Design Considerations

Juanuary 2020
DESIGN CONSIDERATIONS

Semi-finished materials made by La.So.Le.Est (wood flours) are increasingly entering industrial production processes to give rise to new design products. Today, we continuously hear about design: product design, design of environments and spaces, communication design with its sub-categories of web design, interaction design, food design, etc.

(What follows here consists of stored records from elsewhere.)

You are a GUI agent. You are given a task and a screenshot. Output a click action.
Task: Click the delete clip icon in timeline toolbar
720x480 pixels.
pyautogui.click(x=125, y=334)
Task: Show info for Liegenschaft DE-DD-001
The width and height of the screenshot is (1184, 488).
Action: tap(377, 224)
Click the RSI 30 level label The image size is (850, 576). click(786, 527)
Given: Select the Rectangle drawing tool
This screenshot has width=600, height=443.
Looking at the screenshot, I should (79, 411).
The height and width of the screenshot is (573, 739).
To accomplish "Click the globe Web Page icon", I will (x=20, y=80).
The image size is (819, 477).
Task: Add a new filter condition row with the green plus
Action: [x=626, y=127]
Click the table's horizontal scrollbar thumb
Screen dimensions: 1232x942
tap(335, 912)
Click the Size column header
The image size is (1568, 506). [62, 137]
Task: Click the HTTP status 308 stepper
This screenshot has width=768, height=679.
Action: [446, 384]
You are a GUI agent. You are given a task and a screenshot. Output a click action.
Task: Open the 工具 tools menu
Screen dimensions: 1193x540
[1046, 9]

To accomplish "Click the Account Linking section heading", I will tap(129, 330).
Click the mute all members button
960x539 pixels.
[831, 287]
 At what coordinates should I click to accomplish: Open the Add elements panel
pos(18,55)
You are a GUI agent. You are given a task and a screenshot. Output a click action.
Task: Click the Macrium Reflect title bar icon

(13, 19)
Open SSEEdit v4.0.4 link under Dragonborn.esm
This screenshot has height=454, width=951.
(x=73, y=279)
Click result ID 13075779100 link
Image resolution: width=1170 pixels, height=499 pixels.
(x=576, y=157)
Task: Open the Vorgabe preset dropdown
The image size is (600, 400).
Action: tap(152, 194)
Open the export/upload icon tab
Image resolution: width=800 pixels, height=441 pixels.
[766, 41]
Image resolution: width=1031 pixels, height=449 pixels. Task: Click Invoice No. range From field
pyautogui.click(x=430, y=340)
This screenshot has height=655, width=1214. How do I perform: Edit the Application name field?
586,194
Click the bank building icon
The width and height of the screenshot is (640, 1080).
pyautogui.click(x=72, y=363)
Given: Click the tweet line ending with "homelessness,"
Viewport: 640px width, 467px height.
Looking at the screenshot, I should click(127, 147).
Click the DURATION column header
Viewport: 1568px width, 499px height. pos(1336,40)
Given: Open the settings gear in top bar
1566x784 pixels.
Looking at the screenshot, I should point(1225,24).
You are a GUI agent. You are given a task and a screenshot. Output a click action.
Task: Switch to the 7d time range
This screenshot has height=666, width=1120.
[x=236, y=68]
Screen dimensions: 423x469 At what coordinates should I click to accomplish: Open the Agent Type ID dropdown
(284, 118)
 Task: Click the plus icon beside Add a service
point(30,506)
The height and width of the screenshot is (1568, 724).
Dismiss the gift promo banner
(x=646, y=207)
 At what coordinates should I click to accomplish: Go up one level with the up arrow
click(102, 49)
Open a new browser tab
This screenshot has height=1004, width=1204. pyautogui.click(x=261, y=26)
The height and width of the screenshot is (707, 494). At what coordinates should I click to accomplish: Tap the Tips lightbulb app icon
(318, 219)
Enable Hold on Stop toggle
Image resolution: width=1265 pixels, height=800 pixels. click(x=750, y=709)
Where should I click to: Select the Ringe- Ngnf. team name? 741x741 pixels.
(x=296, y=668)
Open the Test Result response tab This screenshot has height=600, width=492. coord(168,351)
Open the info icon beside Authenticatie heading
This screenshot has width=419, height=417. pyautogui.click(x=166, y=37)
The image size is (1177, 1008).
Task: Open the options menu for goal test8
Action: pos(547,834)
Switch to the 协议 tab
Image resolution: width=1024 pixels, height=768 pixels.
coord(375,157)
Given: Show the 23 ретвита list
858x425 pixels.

But what is graphic design?
The term Design literally means Planning, but it is most often used to define Industrial Design. Over the years, however, the term has acquired other meanings. In fact, it is also used to define the aesthetic profile of a product.
Erroneously, the term design is also used to define a quality product or a refined aesthetic personality. Design is often no longer defined as the world of industrial design but only that circle of designer products, often of very high quality (such as Artemide, Cassina, Flos, Kartell, Lago), but also economic (for example, IKEA).
In this situation, design defines any industrial design product or design operation. The source of this mixture of meanings dates back almost to the birth of industrial design itself, since when the design for industrial production and the first leading companies in the various sectors were created, the first distinctive features, the first customisations were also created and a parallel between the anonymous and the signed, the cheap and the expensive was immediately created. The “blame” can mainly be attributed to cases such as “Made in Italy”, with its strong search for quality and remarkable good aesthetic taste that has brought the term design, wrapped as it is in high aesthetic and production quality, to Italy and the world.

What is design for?
<< Design can give unconventional solutions to widespread problems >> : so said Eberhard Van der Laan, Mayor of Amsterdam, at the inauguration of the conference What Design Can Do! in 2012.
As a function of a discussion on the “connecting capacities of design”, he led the debate to the social issues which design can give an answer to on the European scene.
Design is a complex world, made up of a convergence of production, functional, and aesthetic needs. The implications of design as a factor of culture have led some designers to look around and reinterpret their cultural and social heritage.
According to the designer Alessandro Barison, design is awareness: being aware of the present and imagining a future: << Design is not art. It is a technical, scientific, sociological, and humanistic discipline, the link between engineering, art, invention, style, production, market. It interfaces with industry and the economy, with marketing and psychology.>>.
On the other hand, for the designer Beatrice Bambi, the word design indicates a creative process that is partly scientific and partly humanistic and which is able to correctly combine the functional aspect of a production with aesthetic research: << In an age of consumerism and low costs compared to large-scale industrial productions, very often and improperly to we often, and improperly, approach the word design with any object or process you want to invest of a certain value, but often make a banal reference only to stylistic and aesthetic research. We always keep in mind that design is much more. Design is research: on materials, industrial processes, the market, user interaction, packaging, and storage methods. It is also attention to the environment, to the user's emotional experience, to their sense of belonging to a community!>>.
<< Recognising a need is the primary condition of design >> said Charles Eames, one of the most famous designers in the history of the 20th century, while for Steve Jobs, << Design is not what it seems or how it appears. Design is how it works.>>.
The conference “Thought and action. Culture, organisation, and design economics”, organised by ADI in 2016, instead addressed the issue of the strategic and economic value of design, a concept too often overlooked by the widespread and incorrect meaning of Design = Creative freedom.
It was underlined how design, its design culture, and its orientation to changing markets play a strategic, not tactical role in giving meaning to projects, processes, and relationships, placing it in a central role in the new organisational models of businesses.
The double “soul” of design was highlighted as a producer of solutions and as a producer of meaning.
To all these values attributed to design, we must add one of primary importance, which is also strongly emphasised by the latest edition of the Milan Design Week.
The concept now seems to be more than clear: there is no design without sustainability. The greatest international players in architecture and industrial design have been repeating this for years.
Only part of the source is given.